事実確認の廃止 メタまで変質するとは
「東京新聞」社説 2025年1月15日
フェイスブックやインスタグラムなどを運営するSNSの世界最大手「Meta(メタ)」のザッカーバーグ最高経営責任者(CEO)が、投稿内容を巡る第三者機関によるファクトチェック(事実確認)を米国では廃止すると発表した。日本では継続するという。
投稿規制を批判してきたトランプ次期大統領ら保守派に擦り寄った形だ。うそや中傷が放置されれば、だまされ、傷つく人が増え、陰謀論のまん延や社会の分断に拍車をかける可能性がある。事実確認は継続すべきである。
メタがファクトチェックを導入したのは2016年12月。トランプ氏が1期目の大統領当選を決めた直後だった。対抗馬だったヒラリー・クリントン氏をおとしめる虚偽情報が広がったためだ。
ロシアによるSNSを通じた選挙介入なども問題となり、投稿規制の強化が続けられてきた。21年1月の米連邦議会襲撃事件では、暴動をあおったトランプ氏の利用を停止し、関係は悪化した。
しかし、トランプ氏の返り咲きが決まると、ザッカーバーグ氏はトランプ氏への巨額の寄付を表明し、関係改善に転じた。市場独占を問題視して厳しい姿勢をとってきた民主党政権への反発と、権力に接近して市場での優越性を維持したい思惑が透けて見える。
いちはやくトランプ氏に取り入った実業家マスク氏が保有するSNSのX(旧ツイッター)では、すでに虚偽情報や差別的な投稿が急増している。
ザッカーバーグ氏は事実確認停止について、第三者機関が「政治的に偏りすぎた」と説明したが、米オハイオ州立大によると、虚偽情報は保守派が流布する傾向にあり、第三者の事実確認は当然だ。昨年の大統領選で「移民が米国民のペットを食べている」とのうそを拡散したのも保守派だった。

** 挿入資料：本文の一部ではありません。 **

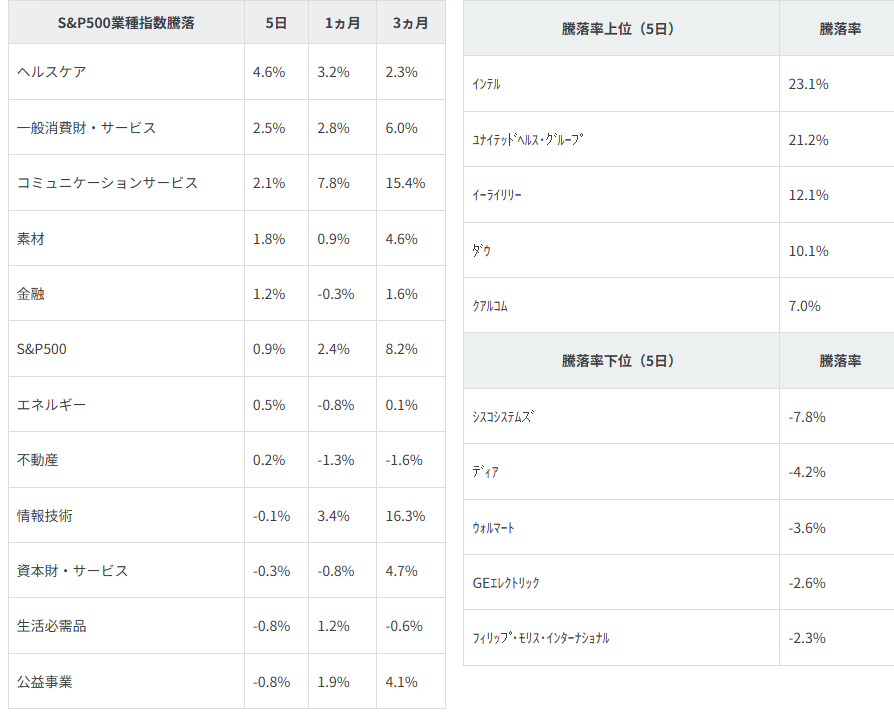Select the 情報技術 sector row label
Image resolution: width=894 pixels, height=724 pixels.
point(45,516)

ザッカーバーグ氏は、選挙結果をゆがめるほど虚偽情報が広がり社会を分断した経緯を直視すべきだ。SNSはもはや言論空間を支配し、人々の暮らしや社会に大きな影響を与える存在である。その重い責任から逃れてはならない。
Xやフェイスブック・インスタグラはもうやめるべき時に来たように思う。